Душа покидает свою загадочную пещеру
легко и радостно, подобно невинному детству, которое со страстным
желанием приготовляется к танцу жизни, которое, само того не зная,
шутя отметает целый мир и отвечает улыбкой лишь на свою собственную
внутреннюю веселость. Но вскоре образы вокруг нее приобретают большую
определенность очертаний, она пробует свои силы в более сильном
чувстве, вдруг решается броситься прямо в пенящийся поток, познает
все высоты и глубины и с отважным восторгом отдается всем чувствам.
Но увы! Чтобы насытить свою жажду жизни, она неустрашимо проникает
во все более дикие лабиринты, дерзновенно ищет ужасов меланхолии,
горьких мук боли... и вот уже с трубным звуком врываются в музыку
все кошмары мира, со всех сторон теснят душу мощные полчища горестей,
они обрушиваются на нее подобно ливню и устрашающе громоздятся друг
на друга, ужасные, как ожившие горные хребты. Посреди этого водоворота
отчаяния душа мужественно борется, желая наперекор всему добиться
гордого блаженства, — и всякий раз терпит поражение. Вдруг с устрашающими
звуками исчезают ужасные призраки, прежняя, дальняя невинность вступает
как полное боли воспоминание, как печальное дитя под покрывалом,
и зовет назад — тщетно! Фантазия громоздит друг на друга осколки
картин, смешанные, как в горя чем бреду, и с тихими вздохами весь
звучащий, полный жизни мир, подобно миражу, рассыпается в невидимое
ничто.
И тогда, когда я долго еще сижу в
мрачной тишине, продолжая прислушиваться, мне кажется, словно бы
я видел во сне все человеческие страсти, видел их, лишенные образа,
захваченные причудливым, чуть ли не безумным хороводом, видел, как
они сливались в танце, гордо, греховно и своенравно, подобно неведомым,
загадочным богиням судьбы.
Эта своенравность, с которой в душе
человека часто дружат и роднятся между собой радость и боль, природа
и искусственность, невинность и неистовство, смех и страх, — какое
еще искусство может представить на своей сцене все эти душевные
мистерии с такой темной, таинственной, захватывающей значимостью?
Одни
и те же звуки всегда отзываются в нашем сердце — я тогда,
когда мелодия, презирая все суеты мира, с благородной гордостью
стремится к небесам, и когда, презирая все небеса и богов, дерзко
стремится к одному лишь земному блаженству. И именно эта греховная
невинность, эта ужасная, загадочно-двойственная неясность подлинно
превращает музыку в божество для человеческих сердец.

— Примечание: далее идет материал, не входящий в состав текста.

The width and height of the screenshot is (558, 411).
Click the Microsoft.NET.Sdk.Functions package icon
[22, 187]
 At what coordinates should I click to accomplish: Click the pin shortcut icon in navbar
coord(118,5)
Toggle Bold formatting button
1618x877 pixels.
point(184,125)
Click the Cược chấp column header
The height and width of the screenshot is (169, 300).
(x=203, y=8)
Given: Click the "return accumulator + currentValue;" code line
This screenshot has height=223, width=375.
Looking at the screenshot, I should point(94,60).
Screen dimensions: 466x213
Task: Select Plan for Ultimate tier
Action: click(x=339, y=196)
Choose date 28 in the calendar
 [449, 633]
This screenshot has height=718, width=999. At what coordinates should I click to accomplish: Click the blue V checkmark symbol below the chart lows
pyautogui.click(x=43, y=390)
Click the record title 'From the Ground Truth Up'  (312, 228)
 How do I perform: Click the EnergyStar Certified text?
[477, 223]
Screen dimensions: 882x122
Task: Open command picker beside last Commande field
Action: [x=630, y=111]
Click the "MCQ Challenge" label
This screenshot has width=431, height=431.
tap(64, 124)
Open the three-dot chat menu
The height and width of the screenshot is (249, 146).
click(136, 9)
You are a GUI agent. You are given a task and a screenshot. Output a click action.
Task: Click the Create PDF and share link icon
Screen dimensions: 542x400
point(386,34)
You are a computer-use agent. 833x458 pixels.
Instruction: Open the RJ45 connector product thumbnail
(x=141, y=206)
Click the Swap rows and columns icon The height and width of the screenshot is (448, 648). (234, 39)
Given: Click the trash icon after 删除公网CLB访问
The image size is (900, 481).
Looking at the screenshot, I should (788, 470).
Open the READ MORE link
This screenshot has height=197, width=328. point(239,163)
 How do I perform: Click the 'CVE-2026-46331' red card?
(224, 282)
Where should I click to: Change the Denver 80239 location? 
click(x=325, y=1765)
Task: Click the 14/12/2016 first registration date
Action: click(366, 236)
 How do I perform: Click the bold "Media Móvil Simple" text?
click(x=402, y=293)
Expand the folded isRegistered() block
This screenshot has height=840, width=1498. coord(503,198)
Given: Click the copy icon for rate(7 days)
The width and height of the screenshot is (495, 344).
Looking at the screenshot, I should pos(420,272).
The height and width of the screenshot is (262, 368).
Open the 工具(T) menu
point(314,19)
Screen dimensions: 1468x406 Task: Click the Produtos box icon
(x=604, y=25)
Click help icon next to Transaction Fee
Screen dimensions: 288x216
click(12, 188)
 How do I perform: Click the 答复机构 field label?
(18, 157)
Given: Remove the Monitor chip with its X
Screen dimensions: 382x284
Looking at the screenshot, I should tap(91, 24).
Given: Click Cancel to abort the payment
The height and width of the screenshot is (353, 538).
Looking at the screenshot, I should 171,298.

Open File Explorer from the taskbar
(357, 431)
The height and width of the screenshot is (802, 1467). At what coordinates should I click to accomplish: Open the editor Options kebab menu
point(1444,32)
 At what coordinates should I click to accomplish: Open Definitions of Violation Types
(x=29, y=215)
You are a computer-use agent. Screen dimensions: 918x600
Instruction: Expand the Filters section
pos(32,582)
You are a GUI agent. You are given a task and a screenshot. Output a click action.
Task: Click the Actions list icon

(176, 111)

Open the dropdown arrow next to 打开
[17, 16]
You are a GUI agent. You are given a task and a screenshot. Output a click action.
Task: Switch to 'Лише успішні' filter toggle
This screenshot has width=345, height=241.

Но зачем пытаюсь я, неразумный, переплавить
в слова звуки? Словам ли передать то, что чувствую? Придите же,
о звуки, слетайтесь же сюда и спасите меня от этого мучительного
земного стремления к словам, окутайте меня своим сиянием, своими
сверкающими облаками и вознесите меня в предвечные объятия вселюбящего
Отца!
Вакенродер В.-Г. Фантазии об искусстве.